Picture by Linda Adams of California

The simplest kind of pottery, one baked at relatively low temperatures, can be called unglazed earthenware. This is nothing more than moist clay baked until it is hard. It is "unglazed" because clay particles on the pottery's surface have not melted to form a vitreous, or glassy-smooth, surface. Unglazed pottery is rough to the touch.

The animal figurines and pottery produced by María Lopez Lopez in Amatenango del Valle, Chiapas, introduced in our "suppliers" section, were unglazed earthenware. María simply placed her clay creations inside a stack of firewood, set fire to the heap, and hoped for the best. With such uncontrolled firing, probably it was inevitable that many of her pieces cracked as they were baking. Bricks and terra cotta are forms of unglazed earthenware.

Pottery from Capula, Michoacán showing characteristic "capuleado" painting technique consisting of multiple dots on a plain, pastel-colored background; copyright-free image courtesy of Fernando Hernández Ramírez made available through Wikimedia Commons.

If earthenware is baked with such high temperatures that the clay on its exterior acquires a slight glaze it can be called lustrous ware.

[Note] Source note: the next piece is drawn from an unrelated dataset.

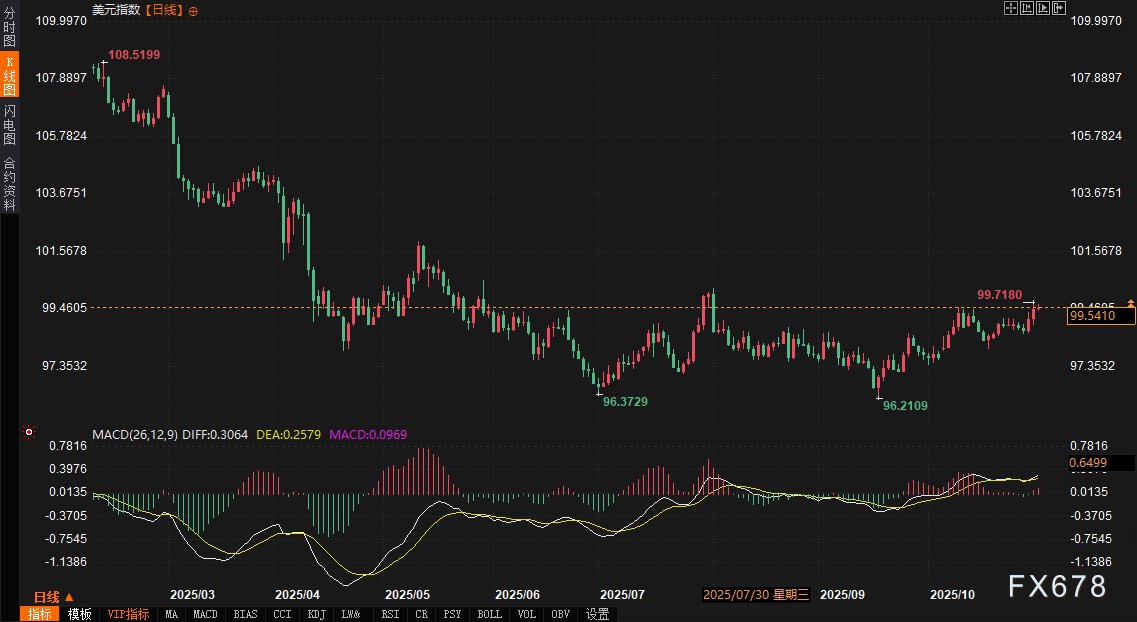
Task: Open MACD(26,12,9) parameter settings label
Action: pyautogui.click(x=135, y=435)
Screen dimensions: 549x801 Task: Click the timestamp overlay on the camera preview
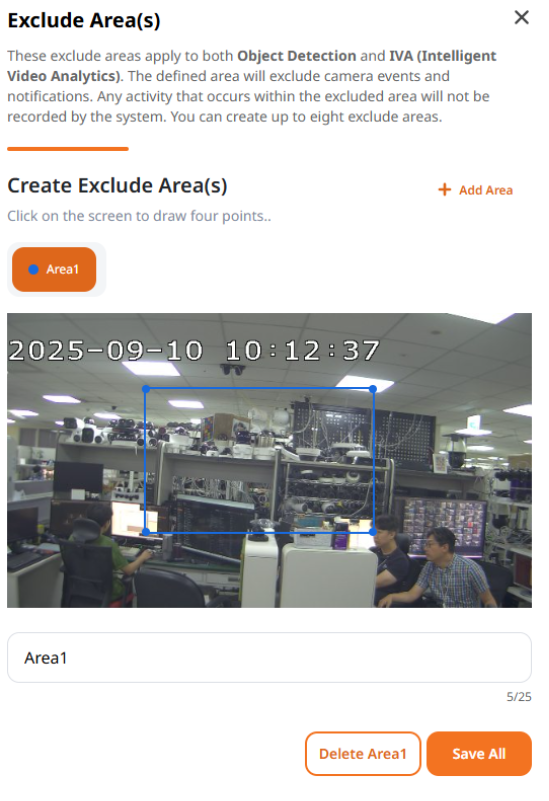coord(194,350)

If ordinary clay is coated with a truly glassy coating, then it is glazed ware. Some would say that real glazed ware must contain lead. However, now that everyone worries about this dangerous heavy metal soaking into food cooked in lead-containing pottery, most vendors swear that their glazed pottery contains no lead. Lead poisoning is such a serious matter that I'm not sure what to advise if an extremely lustrous pot catches your fancy.

Stoneware is pottery made of high-silica clay, which when fired becomes particularly hard and impervious to liquids. The term graniteware can be used for pottery made of high-silica clay that is light colored and coated with a glassy, or vitreous, glaze traditionally containing lead. Porcelain is the most delicate type of pottery. It is made of kaolin, a very fine-grained, white clay, and is not produced by traditional Mexican artisans.


Talavera pottery in Puebla; copyright-free image courtesy of Adrián Cerón made available through Wikimedia Commons..

Among Mexican towns producing the finest pottery are Tonalá and Tlaquepaque near Guadalajara. In Michoacán, near Pátzcuaro Lake, the ancient capital of the Tarascan Indians, Tzintzuntzan, still produces superb traditional pottery. In Oaxaca, in the town of San Bartolo Coyotepec, about six miles south of Oaxaca City on Mexico 175, a famous black pottery is available in both glazed and unglazed forms. A similarly fine, green, glazed pottery comes from Santa María Atzompa, on a small road just west of Oaxaca City. Potters in both towns use the same clay; the black pottery is black through and through, but the green is black inside, with a green glazing.

Puebla produces some of the most ornate, commercially successful pottery, some of which is shown above at the right. Remember to take a look at the introduction to talavera provided by the Paria's Javier Pérez Domínguez, in the "Suppliers" section.

Tree of Life by Guillermina Aguilar Alcantara of the Aguilar family of Ocotlán de Morelos, Oaxaca; copyright-free image courtesy of "Friends of Oaxacan Folk Art" made available through Wikimedia Commons.

Mexico's ceramic output is hardly limited to pottery. Among the most popular baked-clay items purchased by tourists in central Mexico are árboles de la vida, or "trees of life," many of which are produced in Metepec, a southeastern suburb of Toluca in México state. These trees, which can stand several feet tall, may be fantastically elaborate, and bear among their branches multitudinous figurines of animals, flowers, fruits, angels, and just about anything. The one at the left is more typical of the traditional style.